### WHAT IS BEING ASKED
Could you copy out every line of the data where the word "computer" occurs?

### EXERCISE MATERIALS
┄┄┄┄┄┄┄┄┄┄

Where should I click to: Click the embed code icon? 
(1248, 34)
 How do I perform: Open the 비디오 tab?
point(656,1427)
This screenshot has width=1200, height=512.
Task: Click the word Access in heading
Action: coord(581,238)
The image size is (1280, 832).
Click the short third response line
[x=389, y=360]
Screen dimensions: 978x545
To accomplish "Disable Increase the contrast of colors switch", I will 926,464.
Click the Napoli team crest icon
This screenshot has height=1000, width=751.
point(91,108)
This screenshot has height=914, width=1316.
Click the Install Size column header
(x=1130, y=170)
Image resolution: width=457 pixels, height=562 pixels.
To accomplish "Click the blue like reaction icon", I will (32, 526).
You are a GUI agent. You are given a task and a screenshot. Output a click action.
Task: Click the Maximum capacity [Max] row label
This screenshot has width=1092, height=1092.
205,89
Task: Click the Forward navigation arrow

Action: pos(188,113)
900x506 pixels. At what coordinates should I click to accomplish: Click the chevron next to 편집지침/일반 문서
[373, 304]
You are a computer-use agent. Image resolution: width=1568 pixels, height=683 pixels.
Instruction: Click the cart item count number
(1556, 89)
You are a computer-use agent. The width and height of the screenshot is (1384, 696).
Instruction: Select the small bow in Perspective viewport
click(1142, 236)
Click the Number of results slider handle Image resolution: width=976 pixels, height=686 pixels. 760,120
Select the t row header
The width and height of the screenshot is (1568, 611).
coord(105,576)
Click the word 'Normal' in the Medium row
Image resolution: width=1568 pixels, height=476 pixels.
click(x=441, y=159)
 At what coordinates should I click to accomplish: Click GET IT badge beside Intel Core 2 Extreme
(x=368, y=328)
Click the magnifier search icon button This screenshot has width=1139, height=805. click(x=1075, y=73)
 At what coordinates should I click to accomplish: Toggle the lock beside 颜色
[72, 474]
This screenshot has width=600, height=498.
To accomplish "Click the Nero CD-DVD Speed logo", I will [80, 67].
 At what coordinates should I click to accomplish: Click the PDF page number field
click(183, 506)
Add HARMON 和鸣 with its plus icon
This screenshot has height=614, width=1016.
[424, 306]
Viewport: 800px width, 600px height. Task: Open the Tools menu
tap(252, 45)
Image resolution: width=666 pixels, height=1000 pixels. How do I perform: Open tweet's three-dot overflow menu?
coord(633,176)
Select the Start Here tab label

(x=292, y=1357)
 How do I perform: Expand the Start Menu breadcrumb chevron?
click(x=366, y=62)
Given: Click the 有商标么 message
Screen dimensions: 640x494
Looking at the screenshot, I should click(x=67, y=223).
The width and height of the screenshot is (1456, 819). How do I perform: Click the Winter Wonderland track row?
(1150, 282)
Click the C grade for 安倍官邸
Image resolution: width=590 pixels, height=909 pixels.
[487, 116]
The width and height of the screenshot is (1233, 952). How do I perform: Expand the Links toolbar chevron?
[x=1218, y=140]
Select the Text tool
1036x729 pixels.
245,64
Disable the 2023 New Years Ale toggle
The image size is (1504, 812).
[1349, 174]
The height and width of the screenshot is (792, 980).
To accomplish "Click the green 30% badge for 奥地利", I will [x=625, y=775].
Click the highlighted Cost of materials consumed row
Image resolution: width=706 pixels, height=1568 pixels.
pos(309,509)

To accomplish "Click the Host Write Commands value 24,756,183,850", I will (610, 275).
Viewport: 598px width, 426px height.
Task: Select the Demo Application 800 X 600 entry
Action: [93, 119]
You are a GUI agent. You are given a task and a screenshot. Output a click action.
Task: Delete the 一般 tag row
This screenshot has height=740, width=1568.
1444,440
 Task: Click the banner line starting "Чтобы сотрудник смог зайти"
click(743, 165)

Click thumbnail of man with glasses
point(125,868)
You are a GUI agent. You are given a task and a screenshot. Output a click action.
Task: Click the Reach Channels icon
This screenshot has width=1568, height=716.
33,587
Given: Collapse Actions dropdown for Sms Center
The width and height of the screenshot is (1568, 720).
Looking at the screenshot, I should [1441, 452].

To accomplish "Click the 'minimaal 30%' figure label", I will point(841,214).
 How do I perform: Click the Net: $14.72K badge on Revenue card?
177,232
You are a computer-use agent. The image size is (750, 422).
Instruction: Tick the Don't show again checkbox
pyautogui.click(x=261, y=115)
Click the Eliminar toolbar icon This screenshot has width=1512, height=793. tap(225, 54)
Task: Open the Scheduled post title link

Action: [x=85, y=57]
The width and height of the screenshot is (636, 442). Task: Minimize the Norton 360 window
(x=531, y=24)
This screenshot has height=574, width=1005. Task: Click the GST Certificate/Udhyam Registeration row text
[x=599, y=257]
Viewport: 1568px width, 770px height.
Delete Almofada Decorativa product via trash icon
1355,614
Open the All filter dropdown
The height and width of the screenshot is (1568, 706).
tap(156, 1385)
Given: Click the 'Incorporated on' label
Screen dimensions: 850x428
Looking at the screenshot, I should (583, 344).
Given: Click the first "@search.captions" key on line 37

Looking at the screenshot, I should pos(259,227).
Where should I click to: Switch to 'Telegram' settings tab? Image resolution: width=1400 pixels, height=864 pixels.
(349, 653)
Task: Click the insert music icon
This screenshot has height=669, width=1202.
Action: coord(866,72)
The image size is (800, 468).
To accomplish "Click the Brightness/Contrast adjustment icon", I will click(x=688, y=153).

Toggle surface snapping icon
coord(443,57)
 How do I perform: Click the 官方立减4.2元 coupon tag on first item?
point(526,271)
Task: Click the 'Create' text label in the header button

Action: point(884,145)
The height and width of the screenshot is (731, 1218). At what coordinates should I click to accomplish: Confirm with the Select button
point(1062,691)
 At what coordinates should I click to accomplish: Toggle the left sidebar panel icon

┄┄┄┄┄┄┄┄┄┄

### RESPONSE TO THE EXERCISE
You are a computer-use agent. Image resolution: width=1568 pixels, height=683 pixels.
You are a computer-use agent. The width and height of the screenshot is (1384, 696).
You are a computer-use agent. The image size is (750, 422).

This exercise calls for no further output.